方案二alphascreen均相snps分型检测技术alphascreen技术可用于开发高通量核酸检测,如下图,通过通用寡核苷酸将探针分别桥联在供体和受体微珠上,通过探针结合靶基因序列达到检测目的 。这种方法可以检测到浓度低至10amole的单链dna。alphascreen与等位基因特异性扩增(asa)和等位基因特异性杂交(ash)的结合,可开发两种均相单核苷酸多态性(snp)基因分型平台。这两种类型的检测都非常灵活、稳定、准确,每个基因型的基因组dna样本含量仅需2ng。使用asa分析对12个snps和使用ash分析的7个snps进行了alphascreen验证研究。580多个样本进行了基因分型,准确率>99%。这两种检测方法非常简单,不需要pcr后操作。在96孔和384孔板中成功地进行了基因分型,体积低至2μl,大大减少了基因分型所需的试剂和基因组dna的数量。

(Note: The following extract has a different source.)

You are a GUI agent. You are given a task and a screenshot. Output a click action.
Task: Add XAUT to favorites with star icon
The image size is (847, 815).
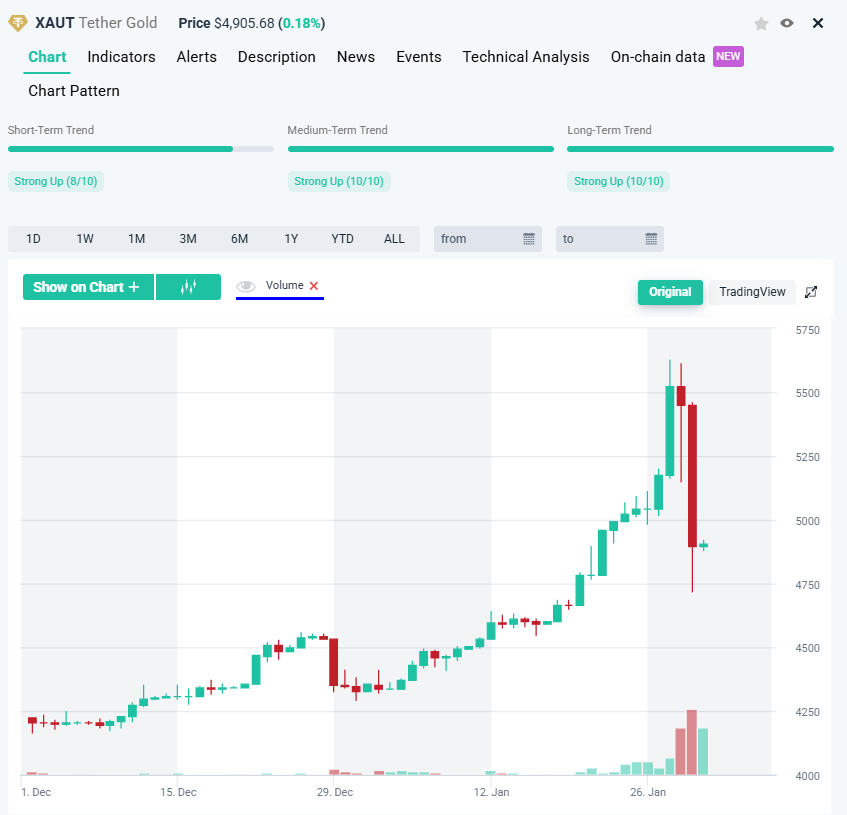[761, 23]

方案三基于化学发光双报告基因检测的snps功能分析snps调控的蛋白表达,在畜牧养殖、育种有着非常重要的意义。β-乳球蛋白是牛奶中主要的乳清蛋白,约占牛奶总蛋白的10%,但有可能导致食用后过敏。一项关于杂合子奶牛乳汁中blg b亚型浓度的全基因组关联研究(gwas)检测到blg基因内或附近存在一组高度显著的单核苷酸多态性(snp)。其中blg基因第1外显子+78 bp处存在同义g/a突变(chr11:103256256g>a)。在转染的cho-k1和mcf-7细胞中的荧光素酶报告分析中评估了该snp的a等位基因(称其为b’)对blg表达的影响,通过envision化学发光双报告基因检测发现,b’纯合子大大降低blg蛋白表达量。另外发现,携带b’ blg等位基因奶牛产奶所含的酪蛋白含量非常高,有助于提供乳酪产量。因此,通过高通量snps筛选,可以获得优良的品种。